:: Using the information ::
1. Answer these from the article on online courses:
(a) Which university offers the forensic engineering course available through EdX?
(b) What does signing in to LinkedIn Learning with an Auckland Library card make free?
(c) Which organization does Heather Lowery-Kappes head?
2. Print the part of the article on online courses starting with "Some of the courses" and going on through "much more mainstream.", copying it word for word.

Courses can be found online for these and virtually any type of in-demand skill or software imaginable: from CAD design to medical practice management software. Planned well, bite-sized learning can be stacked and add up to a qualification over time.
Careers New Zealand's website is one place to look if you want New Zealand-based courses. It has a database of "micro credentials" (bite-sized learning modules), short courses, certificate courses and other courses.
I'm forever fascinated by the options available from all four corners of the world. I was perusing the EdX.org website, which includes free MOOC (massive open online course) courses taught by some of the world's top universities, such as Harvard. If you need skills and don't need a certificate or degree, then this can be a good way to gain them.
Some of the courses available through EdX are quite specialised. For example, if your interest is forensic engineering (AKA how to determine the cause of collapsed buildings and crashed aeroplanes), then there is a course available online from Delft University of Technology in the Netherlands. The majority of courses are very much more mainstream.
Alternatives to EdX include LinkedIn Learning, which has a very long list of courses. I note that if you sign in with your Auckland Library card, most are free.
Online courses don't work for all learners. Sometimes, I think, it's worth paying for live, in-person training, or at least live Zoom classes.
If you're already in the workforce and upskilling could be of benefit to your existing employer as well as your pay packet, then the company might pay for the course. It may be a matter of putting a good argument forward.
Heather Lowery-Kappes, president of the Career Development Association of New Zealand (CDANZ), says short skills-based courses are becoming more accepted and can be a wonderful way to pick up skills or build confidence. "Doing something that might be required of a particular job for example: how to use a specific software programme you have not used before or to show you have a qualification in a skill you have used but do not have formal training in."

:: Records supplied ::
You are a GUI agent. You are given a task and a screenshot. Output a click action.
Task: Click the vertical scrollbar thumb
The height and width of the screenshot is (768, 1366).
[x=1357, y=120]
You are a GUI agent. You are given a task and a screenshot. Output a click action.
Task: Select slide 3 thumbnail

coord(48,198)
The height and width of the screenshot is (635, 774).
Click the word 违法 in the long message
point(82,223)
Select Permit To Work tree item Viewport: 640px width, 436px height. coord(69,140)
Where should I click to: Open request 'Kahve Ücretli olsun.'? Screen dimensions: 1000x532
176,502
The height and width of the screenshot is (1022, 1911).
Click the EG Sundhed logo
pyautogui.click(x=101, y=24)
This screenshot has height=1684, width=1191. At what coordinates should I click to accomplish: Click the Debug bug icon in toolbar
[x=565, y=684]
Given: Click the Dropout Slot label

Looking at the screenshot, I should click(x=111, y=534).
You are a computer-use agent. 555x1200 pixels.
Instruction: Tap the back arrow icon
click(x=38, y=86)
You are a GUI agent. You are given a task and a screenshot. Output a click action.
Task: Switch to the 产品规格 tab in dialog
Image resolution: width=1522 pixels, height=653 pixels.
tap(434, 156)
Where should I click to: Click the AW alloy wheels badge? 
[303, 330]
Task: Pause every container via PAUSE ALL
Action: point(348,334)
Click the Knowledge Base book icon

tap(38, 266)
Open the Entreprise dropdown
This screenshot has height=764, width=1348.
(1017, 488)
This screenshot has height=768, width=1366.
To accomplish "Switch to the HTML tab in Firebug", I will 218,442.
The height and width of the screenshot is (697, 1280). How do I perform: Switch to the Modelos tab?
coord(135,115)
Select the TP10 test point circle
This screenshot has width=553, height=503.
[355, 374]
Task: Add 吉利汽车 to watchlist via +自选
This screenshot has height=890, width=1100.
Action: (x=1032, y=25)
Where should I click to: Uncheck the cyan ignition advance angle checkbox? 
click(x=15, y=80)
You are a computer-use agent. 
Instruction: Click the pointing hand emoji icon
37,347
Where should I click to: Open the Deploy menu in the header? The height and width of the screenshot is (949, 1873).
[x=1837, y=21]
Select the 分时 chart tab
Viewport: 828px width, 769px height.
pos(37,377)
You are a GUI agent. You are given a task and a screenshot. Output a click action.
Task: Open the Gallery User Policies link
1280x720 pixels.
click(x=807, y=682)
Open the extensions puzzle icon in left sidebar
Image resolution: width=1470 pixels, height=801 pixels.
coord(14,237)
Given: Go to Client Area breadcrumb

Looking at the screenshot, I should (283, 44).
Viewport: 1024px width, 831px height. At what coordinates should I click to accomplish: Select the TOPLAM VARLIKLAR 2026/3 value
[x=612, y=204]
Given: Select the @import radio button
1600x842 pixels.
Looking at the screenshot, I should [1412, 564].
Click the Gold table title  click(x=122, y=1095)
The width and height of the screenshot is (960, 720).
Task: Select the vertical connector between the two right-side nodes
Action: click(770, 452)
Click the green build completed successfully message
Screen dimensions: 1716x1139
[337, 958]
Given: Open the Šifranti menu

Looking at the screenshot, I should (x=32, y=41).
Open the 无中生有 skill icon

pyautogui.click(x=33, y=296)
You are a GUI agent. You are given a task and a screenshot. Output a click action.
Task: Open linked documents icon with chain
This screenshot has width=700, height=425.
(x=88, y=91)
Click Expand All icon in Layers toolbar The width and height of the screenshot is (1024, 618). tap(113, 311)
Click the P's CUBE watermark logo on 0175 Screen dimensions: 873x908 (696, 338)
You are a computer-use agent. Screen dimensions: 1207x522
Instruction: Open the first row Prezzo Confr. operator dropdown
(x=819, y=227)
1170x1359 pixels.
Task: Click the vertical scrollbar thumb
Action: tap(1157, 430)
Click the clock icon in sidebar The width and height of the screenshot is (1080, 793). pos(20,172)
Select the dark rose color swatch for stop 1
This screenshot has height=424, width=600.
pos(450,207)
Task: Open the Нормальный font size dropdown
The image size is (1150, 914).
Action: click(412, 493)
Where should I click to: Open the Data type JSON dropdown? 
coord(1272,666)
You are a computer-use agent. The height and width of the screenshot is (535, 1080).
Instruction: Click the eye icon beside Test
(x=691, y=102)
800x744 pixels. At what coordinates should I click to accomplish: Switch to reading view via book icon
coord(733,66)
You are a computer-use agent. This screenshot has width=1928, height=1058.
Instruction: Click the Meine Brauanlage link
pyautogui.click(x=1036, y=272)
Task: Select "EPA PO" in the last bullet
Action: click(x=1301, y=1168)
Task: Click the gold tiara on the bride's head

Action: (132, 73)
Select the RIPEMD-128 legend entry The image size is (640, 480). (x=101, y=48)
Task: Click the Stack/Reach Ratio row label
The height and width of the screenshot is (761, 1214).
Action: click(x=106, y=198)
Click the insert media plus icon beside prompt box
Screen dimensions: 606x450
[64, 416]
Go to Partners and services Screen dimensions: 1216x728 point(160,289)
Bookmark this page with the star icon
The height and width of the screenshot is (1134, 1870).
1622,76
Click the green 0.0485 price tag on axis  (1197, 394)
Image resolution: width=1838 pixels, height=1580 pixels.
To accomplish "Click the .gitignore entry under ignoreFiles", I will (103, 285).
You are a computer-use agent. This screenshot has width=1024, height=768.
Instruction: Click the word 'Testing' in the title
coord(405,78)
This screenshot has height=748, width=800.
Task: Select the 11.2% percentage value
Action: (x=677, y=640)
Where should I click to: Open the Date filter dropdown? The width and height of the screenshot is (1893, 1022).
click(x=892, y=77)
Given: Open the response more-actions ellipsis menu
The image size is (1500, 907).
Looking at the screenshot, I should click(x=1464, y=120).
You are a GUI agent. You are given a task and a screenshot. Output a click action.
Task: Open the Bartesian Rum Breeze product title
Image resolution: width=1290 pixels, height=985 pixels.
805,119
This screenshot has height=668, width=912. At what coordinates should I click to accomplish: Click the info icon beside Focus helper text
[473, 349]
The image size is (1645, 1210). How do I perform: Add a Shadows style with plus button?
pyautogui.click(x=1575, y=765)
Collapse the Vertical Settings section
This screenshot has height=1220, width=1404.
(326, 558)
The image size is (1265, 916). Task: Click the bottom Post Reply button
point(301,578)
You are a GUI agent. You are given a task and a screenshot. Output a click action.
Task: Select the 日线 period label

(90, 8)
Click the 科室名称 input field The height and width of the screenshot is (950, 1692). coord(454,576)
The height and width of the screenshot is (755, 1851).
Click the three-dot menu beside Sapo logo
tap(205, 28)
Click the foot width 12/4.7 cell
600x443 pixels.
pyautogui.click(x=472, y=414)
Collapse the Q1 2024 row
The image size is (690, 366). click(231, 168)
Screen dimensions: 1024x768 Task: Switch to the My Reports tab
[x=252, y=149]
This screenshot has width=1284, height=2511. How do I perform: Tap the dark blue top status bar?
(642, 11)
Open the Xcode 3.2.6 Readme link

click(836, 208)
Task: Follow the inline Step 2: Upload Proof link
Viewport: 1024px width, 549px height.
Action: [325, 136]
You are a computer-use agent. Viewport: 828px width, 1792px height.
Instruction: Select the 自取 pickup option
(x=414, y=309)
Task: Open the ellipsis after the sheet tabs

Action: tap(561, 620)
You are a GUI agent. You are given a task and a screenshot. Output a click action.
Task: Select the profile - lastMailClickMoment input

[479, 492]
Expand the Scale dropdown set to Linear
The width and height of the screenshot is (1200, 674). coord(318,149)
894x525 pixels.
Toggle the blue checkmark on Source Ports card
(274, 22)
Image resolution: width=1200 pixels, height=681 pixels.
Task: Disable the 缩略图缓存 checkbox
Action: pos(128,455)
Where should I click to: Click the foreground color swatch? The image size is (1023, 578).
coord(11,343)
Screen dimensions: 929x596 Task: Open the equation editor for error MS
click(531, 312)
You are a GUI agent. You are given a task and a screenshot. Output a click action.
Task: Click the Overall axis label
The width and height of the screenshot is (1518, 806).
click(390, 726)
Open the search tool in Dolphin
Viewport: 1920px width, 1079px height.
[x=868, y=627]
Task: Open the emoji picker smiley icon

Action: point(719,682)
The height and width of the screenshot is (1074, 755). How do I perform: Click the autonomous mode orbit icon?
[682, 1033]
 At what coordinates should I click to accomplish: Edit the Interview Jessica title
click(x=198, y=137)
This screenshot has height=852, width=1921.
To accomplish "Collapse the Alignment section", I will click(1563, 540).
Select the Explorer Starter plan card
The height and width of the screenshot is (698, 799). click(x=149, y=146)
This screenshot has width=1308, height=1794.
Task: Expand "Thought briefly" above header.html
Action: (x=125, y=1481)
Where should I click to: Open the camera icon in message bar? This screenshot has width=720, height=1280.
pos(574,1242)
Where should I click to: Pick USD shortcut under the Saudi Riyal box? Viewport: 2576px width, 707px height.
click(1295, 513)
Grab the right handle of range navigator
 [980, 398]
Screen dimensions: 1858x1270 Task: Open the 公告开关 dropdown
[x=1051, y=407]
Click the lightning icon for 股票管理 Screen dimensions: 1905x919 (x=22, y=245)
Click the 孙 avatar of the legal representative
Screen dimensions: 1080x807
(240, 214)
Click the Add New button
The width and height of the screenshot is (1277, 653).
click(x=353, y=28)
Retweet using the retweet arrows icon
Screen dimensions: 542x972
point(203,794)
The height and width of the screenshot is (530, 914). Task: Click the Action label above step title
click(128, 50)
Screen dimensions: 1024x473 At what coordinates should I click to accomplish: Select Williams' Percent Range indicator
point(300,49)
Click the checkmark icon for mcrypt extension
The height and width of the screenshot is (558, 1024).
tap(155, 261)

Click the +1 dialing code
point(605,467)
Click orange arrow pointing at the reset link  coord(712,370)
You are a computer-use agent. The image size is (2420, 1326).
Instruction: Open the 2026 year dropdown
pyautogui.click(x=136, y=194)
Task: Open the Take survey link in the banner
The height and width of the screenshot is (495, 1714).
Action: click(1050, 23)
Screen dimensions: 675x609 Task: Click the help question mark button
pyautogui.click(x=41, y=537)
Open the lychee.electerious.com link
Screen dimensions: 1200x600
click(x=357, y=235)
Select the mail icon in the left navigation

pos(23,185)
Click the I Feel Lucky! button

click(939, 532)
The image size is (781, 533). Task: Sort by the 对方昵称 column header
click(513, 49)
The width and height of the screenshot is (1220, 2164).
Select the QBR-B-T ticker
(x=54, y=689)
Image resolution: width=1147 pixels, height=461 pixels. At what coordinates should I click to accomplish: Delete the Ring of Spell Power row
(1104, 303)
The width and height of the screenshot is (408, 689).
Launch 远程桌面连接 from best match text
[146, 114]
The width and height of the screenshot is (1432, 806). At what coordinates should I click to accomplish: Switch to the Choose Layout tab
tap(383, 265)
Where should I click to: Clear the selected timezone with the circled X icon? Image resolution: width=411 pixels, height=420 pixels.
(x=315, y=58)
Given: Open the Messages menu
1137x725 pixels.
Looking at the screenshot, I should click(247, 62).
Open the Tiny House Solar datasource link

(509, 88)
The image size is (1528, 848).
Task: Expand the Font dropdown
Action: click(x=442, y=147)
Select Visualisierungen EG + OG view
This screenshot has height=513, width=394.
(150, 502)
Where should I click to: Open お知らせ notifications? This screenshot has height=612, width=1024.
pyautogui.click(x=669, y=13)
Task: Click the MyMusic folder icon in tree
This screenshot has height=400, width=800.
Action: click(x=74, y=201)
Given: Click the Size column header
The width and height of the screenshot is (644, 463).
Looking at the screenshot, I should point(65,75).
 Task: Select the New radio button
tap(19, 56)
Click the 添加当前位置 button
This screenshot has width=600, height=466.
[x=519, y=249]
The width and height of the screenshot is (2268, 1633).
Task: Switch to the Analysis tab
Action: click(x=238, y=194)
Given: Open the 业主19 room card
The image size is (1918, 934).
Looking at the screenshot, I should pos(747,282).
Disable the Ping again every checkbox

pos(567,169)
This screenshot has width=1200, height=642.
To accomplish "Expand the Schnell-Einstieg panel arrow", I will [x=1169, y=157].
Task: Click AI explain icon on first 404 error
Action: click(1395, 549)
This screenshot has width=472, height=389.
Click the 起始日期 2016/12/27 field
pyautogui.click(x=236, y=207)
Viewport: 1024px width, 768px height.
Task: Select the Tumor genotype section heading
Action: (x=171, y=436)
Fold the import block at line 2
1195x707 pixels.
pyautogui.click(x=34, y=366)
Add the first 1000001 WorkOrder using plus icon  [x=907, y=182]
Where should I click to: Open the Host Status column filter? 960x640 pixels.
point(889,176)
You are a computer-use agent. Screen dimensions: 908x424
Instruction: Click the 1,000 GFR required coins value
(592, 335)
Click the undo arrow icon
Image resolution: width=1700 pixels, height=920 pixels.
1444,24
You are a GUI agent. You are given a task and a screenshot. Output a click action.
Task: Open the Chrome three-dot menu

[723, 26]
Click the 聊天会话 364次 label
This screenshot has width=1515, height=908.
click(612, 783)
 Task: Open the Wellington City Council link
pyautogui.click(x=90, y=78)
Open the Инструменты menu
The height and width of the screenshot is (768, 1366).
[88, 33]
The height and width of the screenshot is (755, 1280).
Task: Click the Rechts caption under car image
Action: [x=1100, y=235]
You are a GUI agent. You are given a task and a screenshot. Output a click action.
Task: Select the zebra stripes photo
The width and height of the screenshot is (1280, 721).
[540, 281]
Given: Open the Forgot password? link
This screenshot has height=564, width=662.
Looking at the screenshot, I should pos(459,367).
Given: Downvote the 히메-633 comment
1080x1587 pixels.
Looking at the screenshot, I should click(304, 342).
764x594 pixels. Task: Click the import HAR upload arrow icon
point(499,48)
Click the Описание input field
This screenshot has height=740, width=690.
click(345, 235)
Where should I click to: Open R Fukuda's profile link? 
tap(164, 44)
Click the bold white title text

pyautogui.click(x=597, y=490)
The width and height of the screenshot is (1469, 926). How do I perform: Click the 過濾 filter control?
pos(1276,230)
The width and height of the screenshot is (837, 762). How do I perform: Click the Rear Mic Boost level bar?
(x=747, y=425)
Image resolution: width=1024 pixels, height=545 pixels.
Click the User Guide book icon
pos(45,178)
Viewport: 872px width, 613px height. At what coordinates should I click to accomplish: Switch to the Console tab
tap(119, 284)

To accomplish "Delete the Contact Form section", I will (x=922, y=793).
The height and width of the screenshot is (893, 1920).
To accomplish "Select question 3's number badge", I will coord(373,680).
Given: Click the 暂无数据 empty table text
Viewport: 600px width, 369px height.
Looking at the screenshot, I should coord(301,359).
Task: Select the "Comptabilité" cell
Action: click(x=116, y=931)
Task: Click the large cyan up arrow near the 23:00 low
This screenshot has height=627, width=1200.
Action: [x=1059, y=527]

:: Expected responses ::
1.
(a) Delft University of Technology in the Netherlands
(b) Most of its courses
(c) The Career Development Association of New Zealand (CDANZ)

2.
Some of the courses available through EdX are quite specialised. For example, if your interest is forensic engineering (AKA how to determine the cause of collapsed buildings and crashed aeroplanes), then there is a course available online from Delft University of Technology in the Netherlands. The majority of courses are very much more mainstream.